We decided to look into this further, by setting up a disallow rule on our merj.com/robots.txt file for the percentage-escaped version of the UTF-8 path /able_✓
as described in the RFC 3986.
User-Agent: *
Disallow: /able_%e2%9c%93
To start with, we tried testing the UTF-8 encoding which showed as being “ALLOWED”
With that test failing, we needed to percentage-escaped the URI path, so we used Ruby’s IRB interpreter and added the cgi
module:
require 'cgi'
The next step was to use the CGI.escape
method on the string to get the percentage-coded encoded version:
CGI.escape("/able_✓")
=> "/able_%e2%9c%93"
Unfortunately, there was still no luck at this point, as it was still showing as “ALLOWED”. From my own experience as a developer, I’ve often seen URIs with double percentage-encoding.

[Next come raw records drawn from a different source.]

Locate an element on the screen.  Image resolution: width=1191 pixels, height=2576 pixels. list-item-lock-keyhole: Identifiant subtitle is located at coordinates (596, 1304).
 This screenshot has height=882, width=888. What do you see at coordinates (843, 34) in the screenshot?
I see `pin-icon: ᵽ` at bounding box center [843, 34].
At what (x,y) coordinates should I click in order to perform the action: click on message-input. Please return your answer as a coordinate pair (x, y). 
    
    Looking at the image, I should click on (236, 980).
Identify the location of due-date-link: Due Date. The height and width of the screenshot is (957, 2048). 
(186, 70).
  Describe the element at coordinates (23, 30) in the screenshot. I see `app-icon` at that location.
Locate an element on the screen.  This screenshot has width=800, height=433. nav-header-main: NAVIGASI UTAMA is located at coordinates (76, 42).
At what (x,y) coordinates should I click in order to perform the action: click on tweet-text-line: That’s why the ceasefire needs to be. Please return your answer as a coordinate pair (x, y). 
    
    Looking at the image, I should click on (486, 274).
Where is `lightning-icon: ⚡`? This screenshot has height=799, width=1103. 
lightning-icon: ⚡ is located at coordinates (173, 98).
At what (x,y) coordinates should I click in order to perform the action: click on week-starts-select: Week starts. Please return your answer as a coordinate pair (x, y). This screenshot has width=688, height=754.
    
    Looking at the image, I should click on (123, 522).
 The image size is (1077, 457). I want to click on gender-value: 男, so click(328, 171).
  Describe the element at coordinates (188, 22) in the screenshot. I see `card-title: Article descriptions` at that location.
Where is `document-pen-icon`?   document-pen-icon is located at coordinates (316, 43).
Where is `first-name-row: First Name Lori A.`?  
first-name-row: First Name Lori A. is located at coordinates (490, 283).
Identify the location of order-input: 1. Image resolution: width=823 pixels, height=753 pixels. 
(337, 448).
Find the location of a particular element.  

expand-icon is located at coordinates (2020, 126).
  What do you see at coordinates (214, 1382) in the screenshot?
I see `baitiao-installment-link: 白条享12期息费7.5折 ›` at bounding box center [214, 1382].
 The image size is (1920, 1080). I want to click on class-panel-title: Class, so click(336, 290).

The next step was to try to escape the already escaped version (double encoding):
CGI.escape("/able_%e2%9c%93)
=> "/able_%25e2%259c%2593"
Success! It shows as “BLOCKED”.
Google Search Console is trying to escape the percentage-escaped string. This is because Google expects UTF-8 as an input rather than percentage-escaped paths.
To show that this works in reverse, use the CGI.unescape
method to unescape the URI path.
CGI.unescape("/able_%25e2%259c%2593")
=> "/able_%e2%9c%93"
CGI.unescape("able_%e2%9c%93")
=> "/able_✓"
All together it looks like this:
It’s worth noting that if you decide to batch escape your entire URL, including protocol, then it’ll turn out like this:
CGI.escape("https://merj.com/able_%e2%9c%93")
=> "https%3A%2F%2Fmerj.com%2Fable_%25e2%259c%2593"
I’ve created a simple script that will allow you to batch escape or unescape your URLs. You can grab the script from the GIST below:
#!/usr/bin/env ruby
require 'cgi'
CGI_METHODS = %w[escape unescape]
USAGE = "usage: #{File.basename(__FILE__)} input output type"
input = ARGV[0]
output = ARGV[1]
type = ARGV[2]
if !output || !input ||!File.exist?(input) || !CGI_METHODS.include?(type)
$stderr.puts USAGE
exit(1)
end
begin
File.open(output, 'w') do |file|
IO.readlines(input).each do |line|
file.puts(CGI.send(type, line))
end
end
end
Always make sure that when testing your URLs, you use UTF-8 and Google will handle the escaping/unescaping.